**DATA SUPPLIED:**

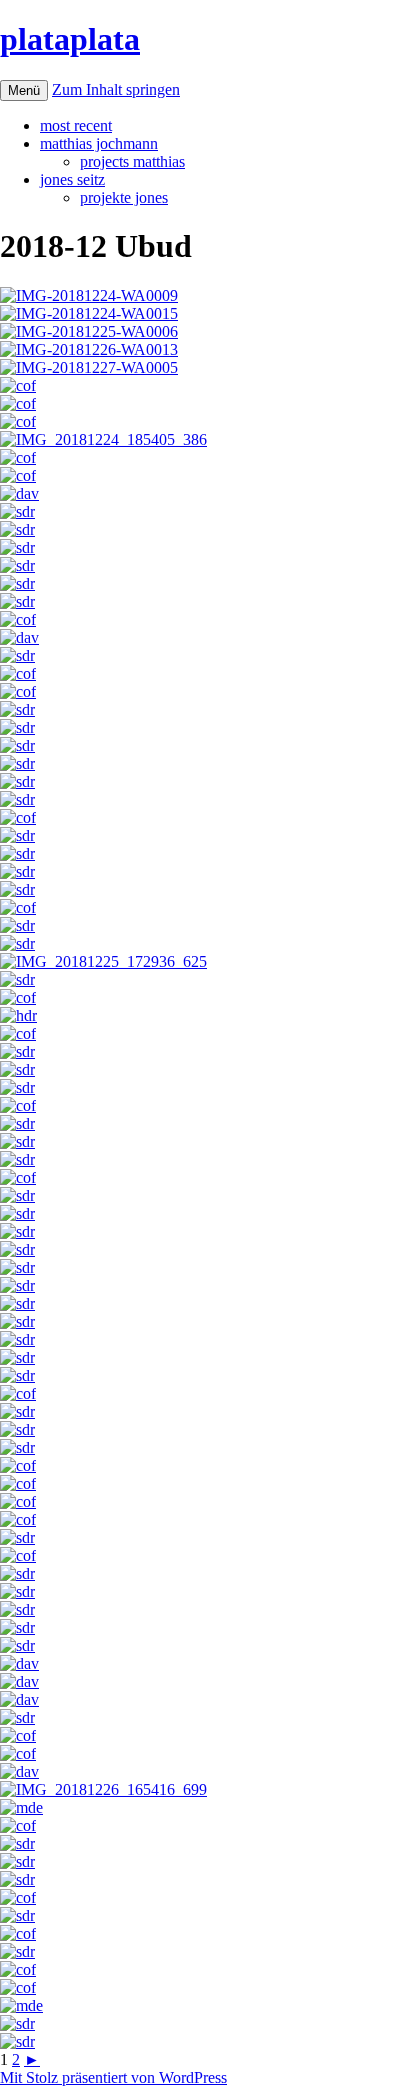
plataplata (70, 39)
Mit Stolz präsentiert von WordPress (113, 2077)
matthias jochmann (99, 143)
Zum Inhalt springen (116, 89)
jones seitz (72, 179)
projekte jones (124, 197)
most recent (76, 125)
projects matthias (132, 161)
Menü (24, 90)
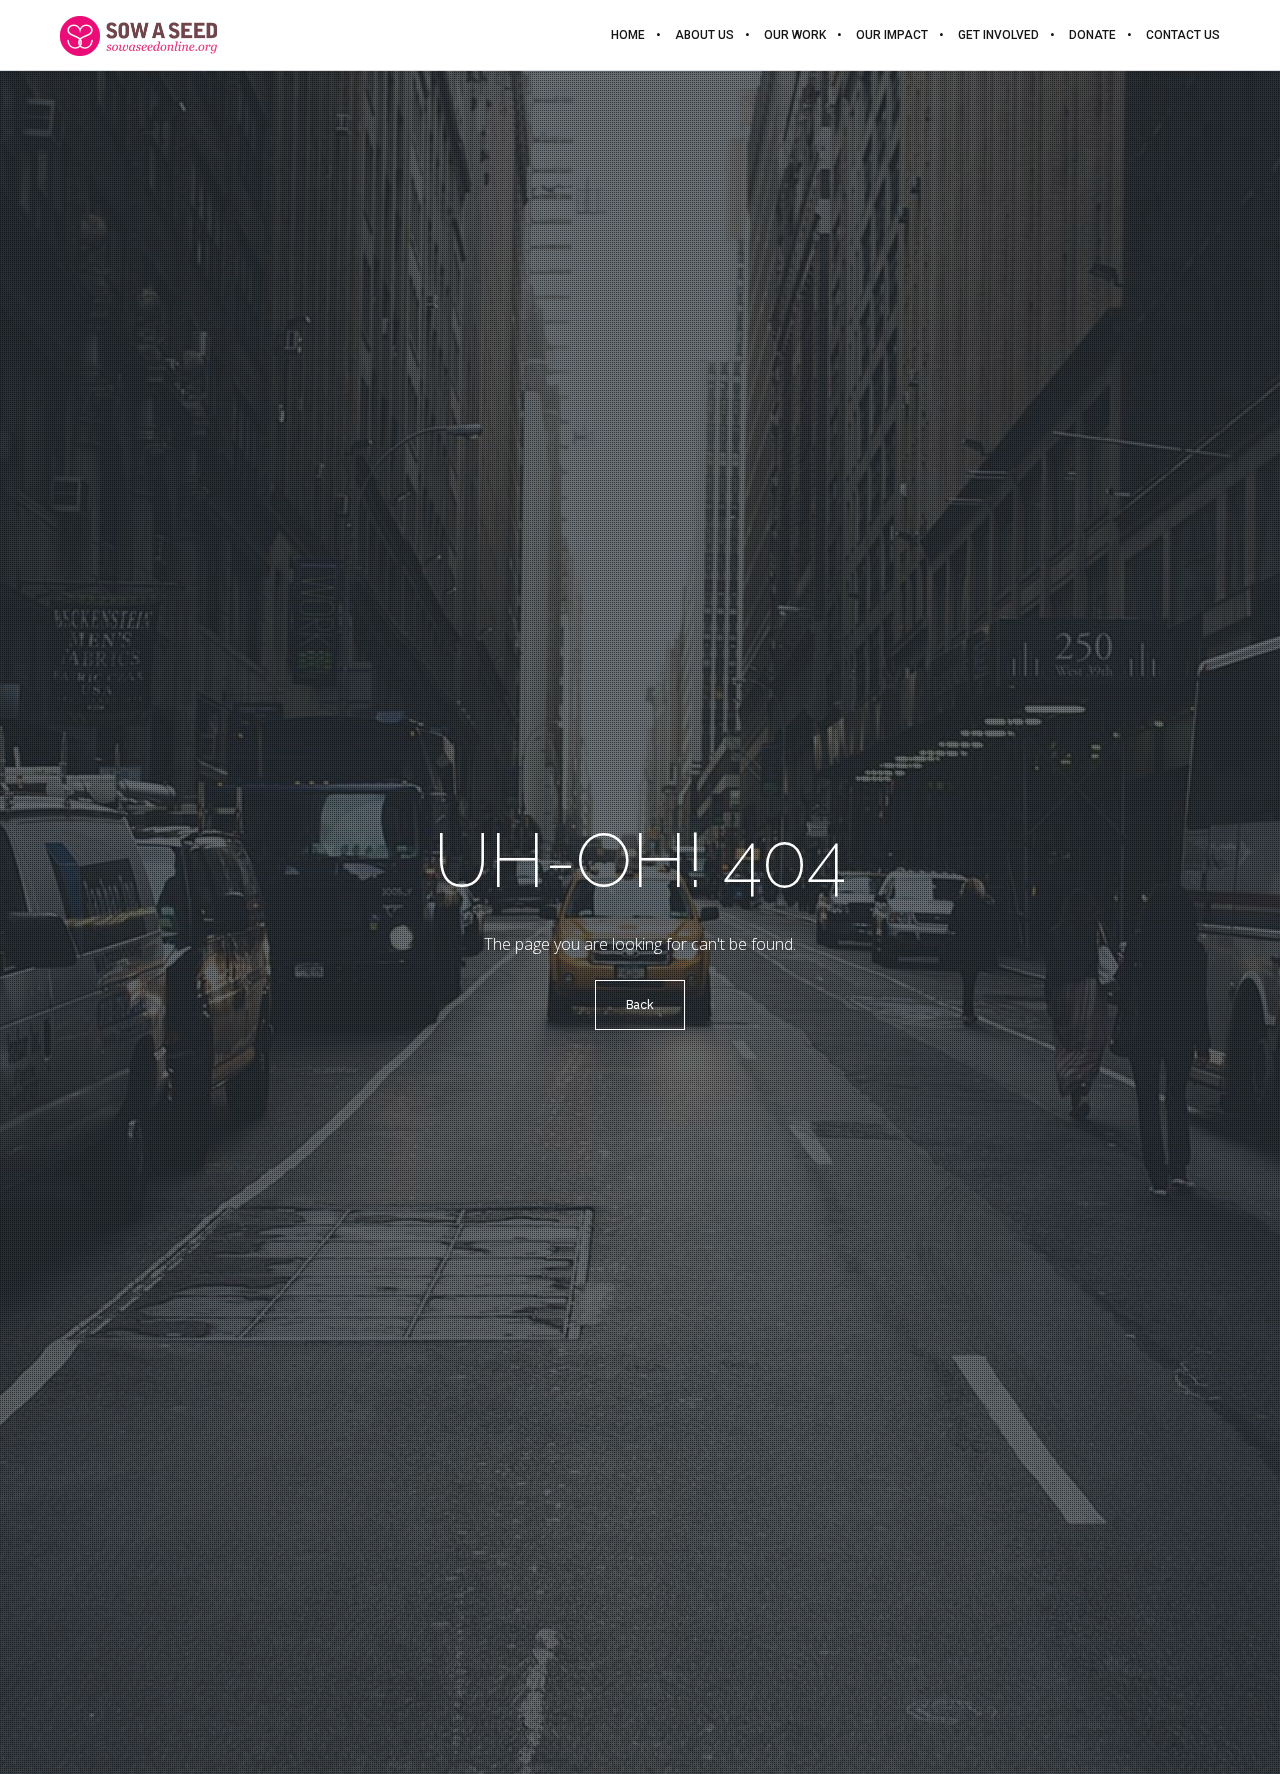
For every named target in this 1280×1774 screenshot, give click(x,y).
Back (640, 1005)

**PROMPT:** Take every line in the preceding listing that contains "matthias" and copy it.

**ANSWER AREA:**
matthias jochmann (99, 143)
projects matthias (132, 161)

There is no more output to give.